Data shown
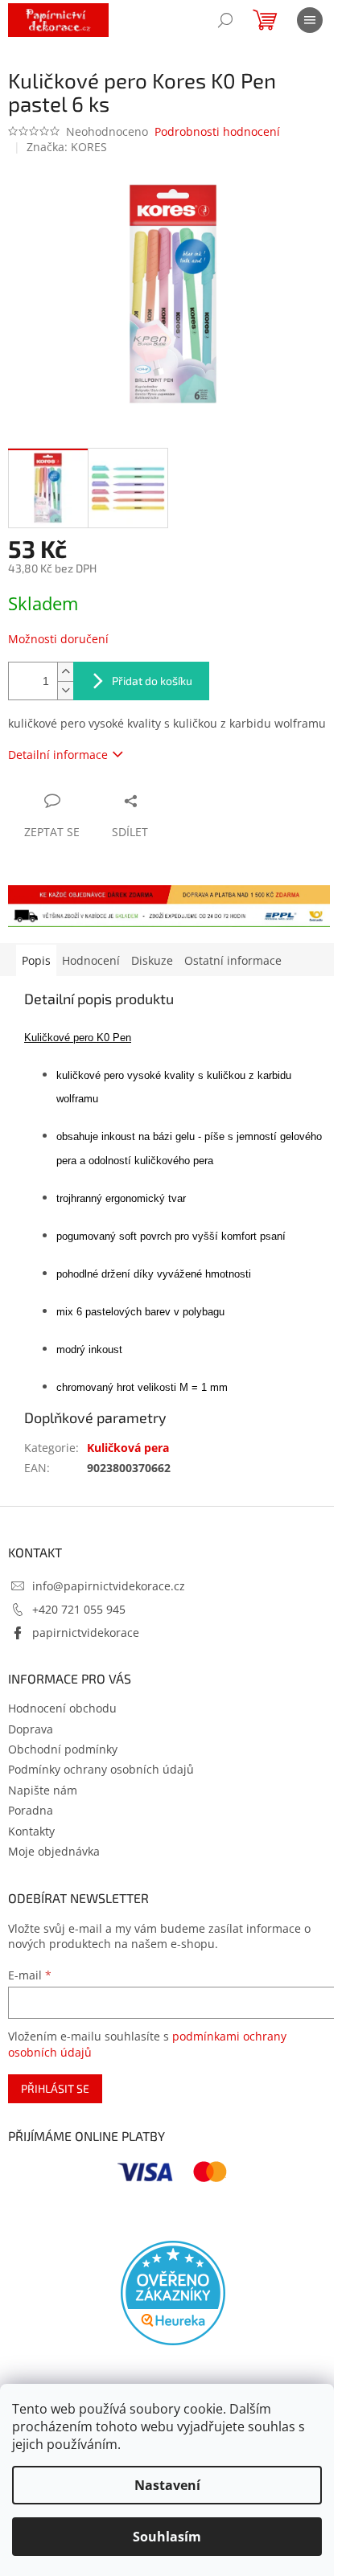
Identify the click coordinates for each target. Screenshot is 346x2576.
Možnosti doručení (58, 638)
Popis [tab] (36, 960)
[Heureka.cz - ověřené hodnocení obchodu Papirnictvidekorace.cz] (173, 2293)
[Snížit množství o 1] (65, 690)
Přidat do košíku (152, 680)
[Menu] (310, 20)
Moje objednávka (54, 1851)
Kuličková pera (128, 1447)
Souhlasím (167, 2536)
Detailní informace (58, 754)
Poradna (30, 1810)
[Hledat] (225, 20)
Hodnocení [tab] (91, 960)
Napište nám (42, 1790)
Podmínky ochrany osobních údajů (101, 1769)
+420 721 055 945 (79, 1609)
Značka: (67, 146)
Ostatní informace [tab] (233, 960)
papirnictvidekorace (85, 1632)
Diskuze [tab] (152, 960)
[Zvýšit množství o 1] (65, 671)
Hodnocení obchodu (62, 1708)
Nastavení (167, 2485)
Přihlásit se (55, 2088)
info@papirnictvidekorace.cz (108, 1586)
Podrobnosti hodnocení (217, 131)
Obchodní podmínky (62, 1749)
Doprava (30, 1729)
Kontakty (31, 1831)
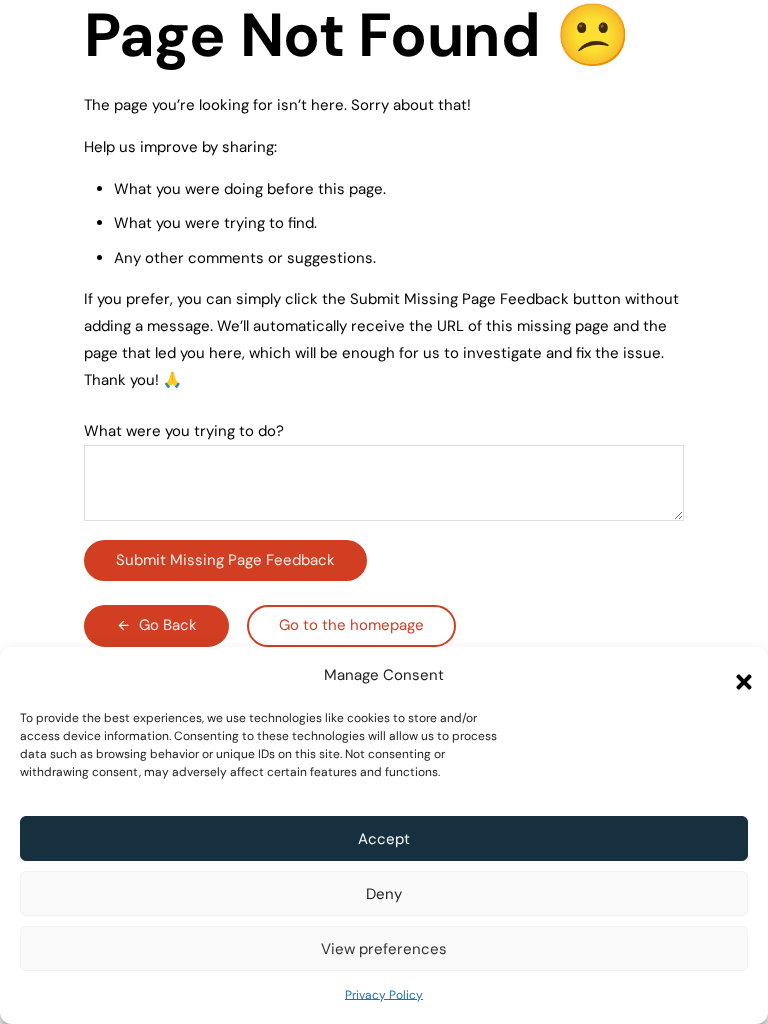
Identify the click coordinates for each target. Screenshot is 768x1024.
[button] (738, 676)
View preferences (384, 949)
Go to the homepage (351, 625)
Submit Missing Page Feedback (225, 560)
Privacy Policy (384, 995)
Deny (384, 894)
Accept (384, 839)
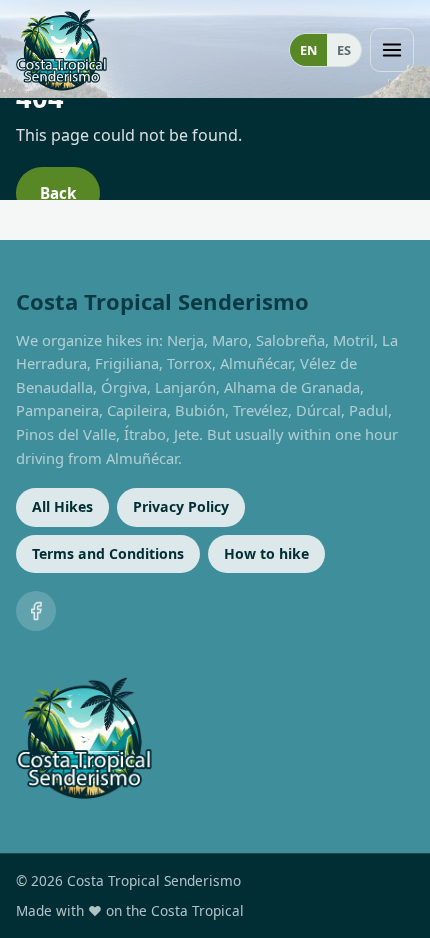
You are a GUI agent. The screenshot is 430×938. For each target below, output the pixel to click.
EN (308, 50)
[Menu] (392, 50)
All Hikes (62, 506)
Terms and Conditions (108, 553)
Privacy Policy (181, 506)
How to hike (266, 553)
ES (344, 50)
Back (58, 193)
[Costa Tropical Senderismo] (61, 50)
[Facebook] (36, 611)
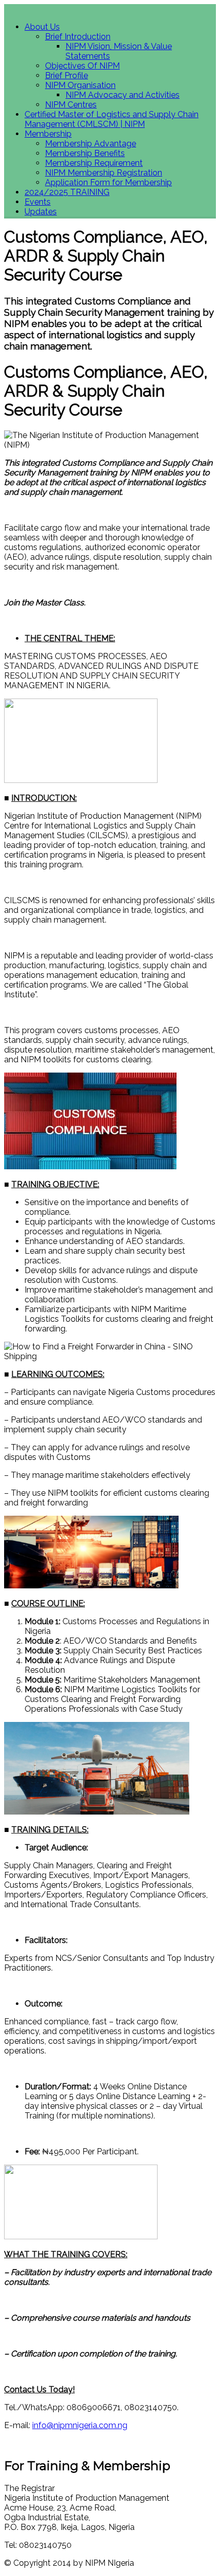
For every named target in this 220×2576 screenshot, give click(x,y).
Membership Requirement (94, 163)
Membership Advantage (90, 143)
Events (38, 202)
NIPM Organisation (80, 85)
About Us (42, 27)
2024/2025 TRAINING (67, 192)
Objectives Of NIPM (82, 66)
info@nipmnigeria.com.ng (79, 2425)
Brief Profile (66, 75)
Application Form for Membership (108, 182)
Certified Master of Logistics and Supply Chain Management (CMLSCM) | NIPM (112, 119)
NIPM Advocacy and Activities (122, 95)
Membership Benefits (85, 153)
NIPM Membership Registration (103, 173)
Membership (48, 134)
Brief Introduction (78, 36)
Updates (41, 211)
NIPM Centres (71, 105)
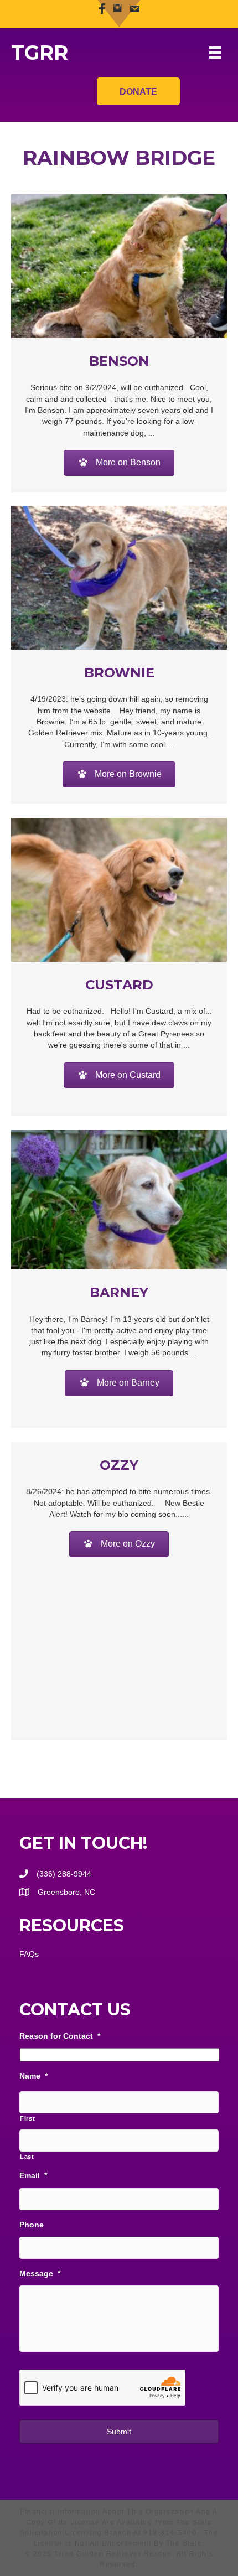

Try it
Reproduce the records above from their first line to the line bearing "Přihlásit se (55, 2088)", both ends included, leaving every picture out.

Output for this task
Identify the click coordinates for each target. Screenshot is 346x2576.
Možnosti doručení (58, 638)
Popis [tab] (36, 960)
[Heureka.cz - ověřené hodnocení obchodu Papirnictvidekorace.cz] (173, 2293)
[Snížit množství o 1] (65, 690)
Přidat do košíku (152, 680)
[Menu] (310, 20)
Moje objednávka (54, 1851)
Kuličková pera (128, 1447)
Souhlasím (167, 2536)
Detailní informace (58, 754)
Poradna (30, 1810)
[Hledat] (225, 20)
Hodnocení [tab] (91, 960)
Napište nám (42, 1790)
Podmínky ochrany osobních údajů (101, 1769)
+420 721 055 945 (79, 1609)
Značka: (67, 146)
Ostatní informace [tab] (233, 960)
papirnictvidekorace (85, 1632)
Diskuze [tab] (152, 960)
[Zvýšit množství o 1] (65, 671)
Hodnocení obchodu (62, 1708)
Nastavení (167, 2485)
Přihlásit se (55, 2088)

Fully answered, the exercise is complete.